Aber ich schweife ab. Facebook ist das, was es ist und man muss entsprechende Konsequenzen daraus ziehen. Für mich bestehen diese Konsequenzen eben daraus, diese Plattform so wenig wie möglich zu frequentieren und eben nur einen kleinen Teil der Möglichkeiten zu nutzen, die ein Open-Source Äquivalent ohne kommerzielle Ausrichtung bieten würden. Da Facebook der Platzhirsch ist und mit einer guten, nicht kommerziellen Alternative, die auf die Leute noch attraktiv genug für einen Wechsel wirkt, nicht zu rechnen ist, bleibt es ein polarisierendes Massenphänomen, dem sich trotz berechtigter Kritik leider nicht jeder konsequent verweigern kann. Nicht, wenn es wichtig ist, dass man dort eben viele Menschen aus dem eigenen Bekanntenkreis wiederfindet. An diesem Punkt hat Facebook eindeutig den größten Einfluss auf die Menschen, die an neuen „Freunden“ weniger interessiert sind. Facebook ist nun mal das Netzwerk, wo alle sind.

 

Hinweis:

Wer will, dass Facebook wenigstens etwas Spaß macht, der müllt anderen nicht die Timeline mit visuellem Unrat zu, sondern schreibt ein paar Zeilen. Nicht umsonst ist die erste Instanz einer jeden Meldung das Textfeld. Nicht unbegründet befindet sich zusätzlich immer ein Kommentar-Feld unter jedem Beitrag. Das ist ein Service, Freunde. Damit kann man den Leuten zeigen, was oder wer man ist. Damit offenbart man der Masse seine Meinung zu all den niedlichen Schildchen, Sprüchlein und all dem anderen geteilten Zeugs auf Facebook. Erst dadurch wird diese Plattform reizvoll und interessant. Nicht durch die gefühlten Millionen rezitierten Wiederkäuer oder das tausendste bunte Schildchen mit bekannten Inhalten (alter Wein in neuen Schläuchen…). Bitte!!! Sagt es mit euren eigenen Worten. Zeigt EURE Meinung.

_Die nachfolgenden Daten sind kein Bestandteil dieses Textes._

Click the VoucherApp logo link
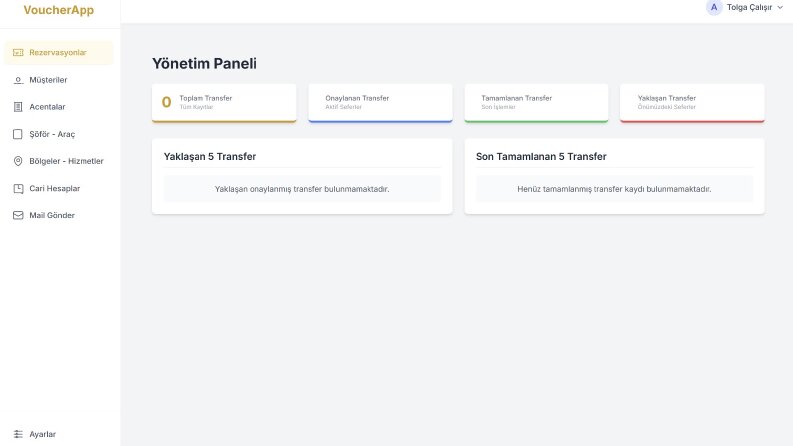This screenshot has width=793, height=446. (59, 10)
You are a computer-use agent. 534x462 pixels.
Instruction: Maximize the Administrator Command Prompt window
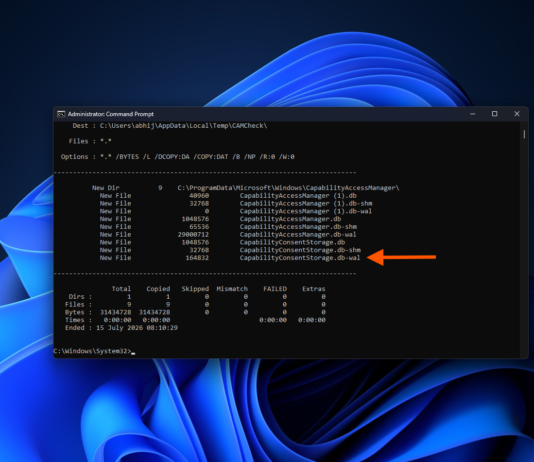pyautogui.click(x=494, y=114)
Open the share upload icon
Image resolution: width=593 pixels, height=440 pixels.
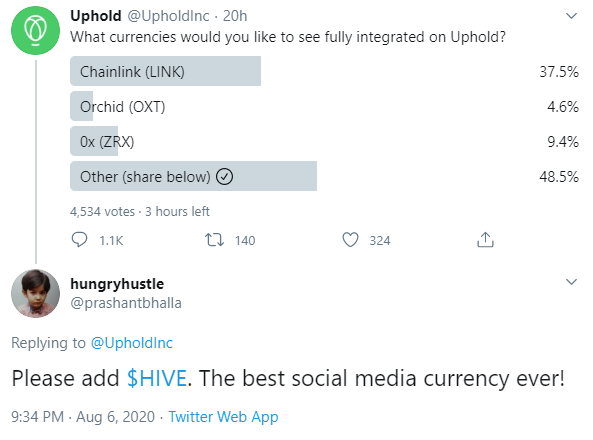(485, 239)
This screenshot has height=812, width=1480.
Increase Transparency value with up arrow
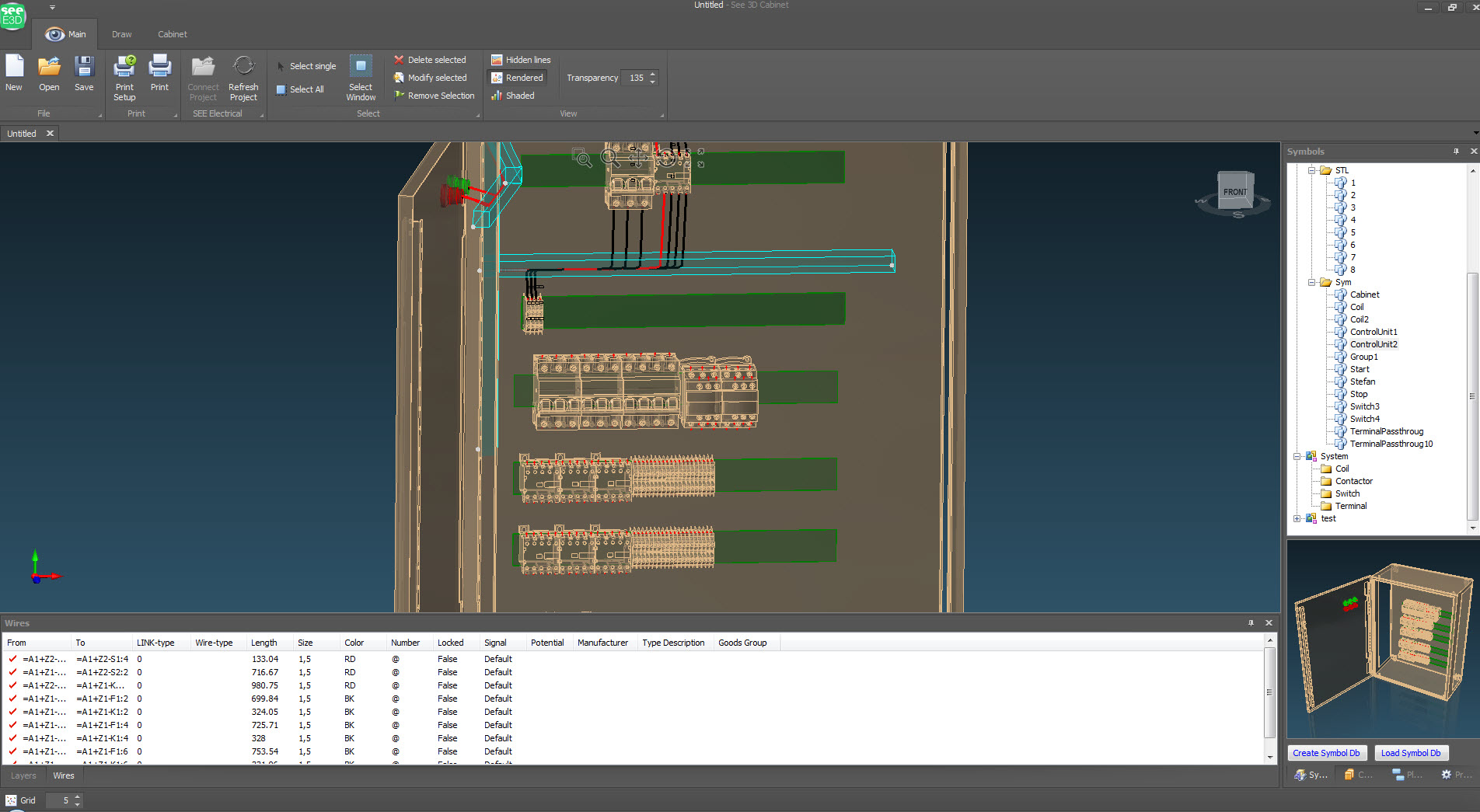click(653, 74)
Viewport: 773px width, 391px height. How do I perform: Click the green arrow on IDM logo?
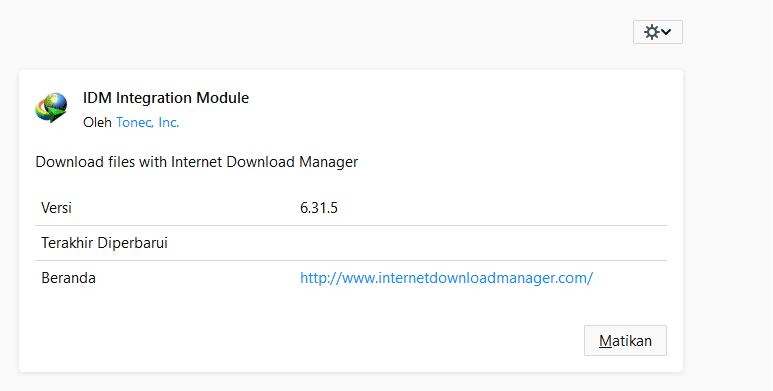55,115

Schließlich ist „gefällt mir“ nicht die einzig mögliche Meinungsäußerungsoption, welche der menschliche Verstand zu verwalten in der Lage ist. Man kann verschiedene Worte zu ganz neuen Sätzen zusammensetzen, welche die eigene Meinung doch tatsächlich halbwegs präzise und ganz ohne „Kopieren und Einfügen“ benutzen zu müssen, wiedergeben können. Wahnsinn, oder? Die Tastatur (das unförmige Ding mit den Tasten links neben der Maus oder auf dem Auszieh-Brettchen unter dem Schreibtisch) ermöglicht das. Einfach mal ausprobieren…

 

Also lasst euch bitte nicht zu stupiden Datendurchreichern degradieren, die ihre eigene Meinung nur noch via multiple choice aus einer Reihe alternierender Standard-Antwortbuttons wählt.